Figure 6.

Effect of ethanol and its metabolites on CFTR and Na⁺/K⁺-ATPase expression. (A) Immunoblotting and densitometry of CFTR and Na⁺/K⁺-ATPase expression levels in transfected MDCK monolayers after 48 hours of treatment with ethanol, POA, or POAEE (right panel). Results are expressed as percentage of the complex glycosylated CFTR (band C) or Na⁺/K^+-ATPase expression in untreated cells (control). (First column, CFTR; second column, Na⁺/K⁺-ATPase for each condition.) (B) Enzyme-linked immunosorbent assay measurement of the apical plasma membrane (PM) density of CFTR revealed that ethanol, POA, and POAEE decreased this parameter after 48 hours of incubation.

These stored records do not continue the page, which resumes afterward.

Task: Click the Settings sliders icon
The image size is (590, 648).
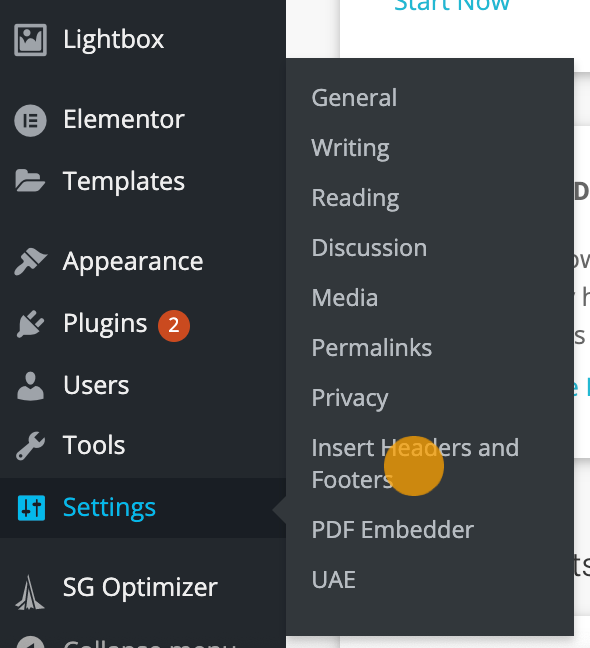Action: coord(31,507)
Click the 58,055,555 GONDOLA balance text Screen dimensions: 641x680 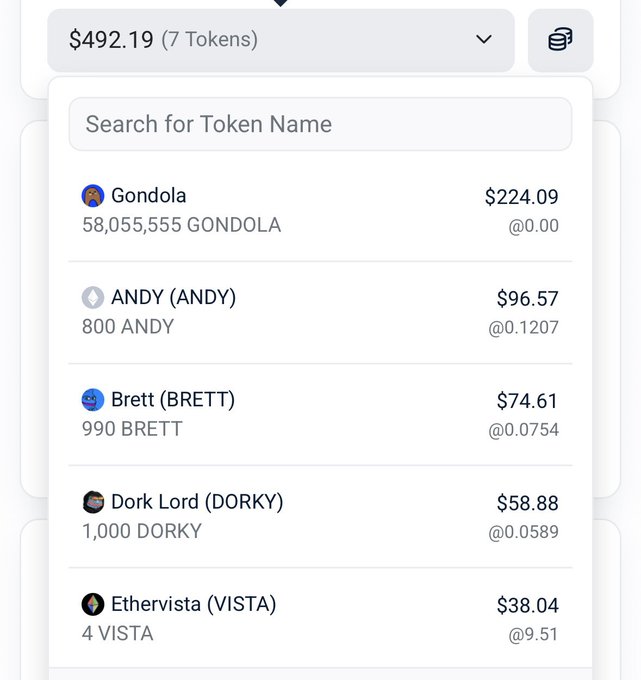tap(181, 225)
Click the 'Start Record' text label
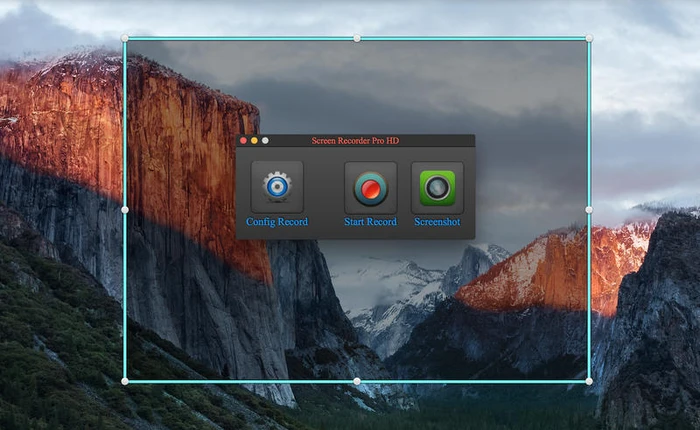The width and height of the screenshot is (700, 430). click(x=370, y=222)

Results are presented as percentage of CFTR cell surface density of the untreated cells. (C) Ethanol, POAEE, and POA reduce the PM stability of CFTR determined by cell surface enzyme-linked immunosorbent assay. Cell surface resident CFTR was labeled with anti-HA antibody and chased for 1 or 2 hours in the presence of the indicated compounds at 37⁻ C. Results are presented as percentage of the initial CFTR surface density (1 and 2 indicate 1-hour and 2-hour chase, respectively). (D) CFTR folding efficiency was reduced by 100 mmol/L ethanol and diminished by 200 μmol/L POA or POAEE after 48 hours. CFTR folding efficiency was calculated as the percentage of the pulse-labeled, core glycosylated form converted into the mature complex glycosylated form during 3-hour chase. n = 3 for each condition. ^aP < .05 vs control.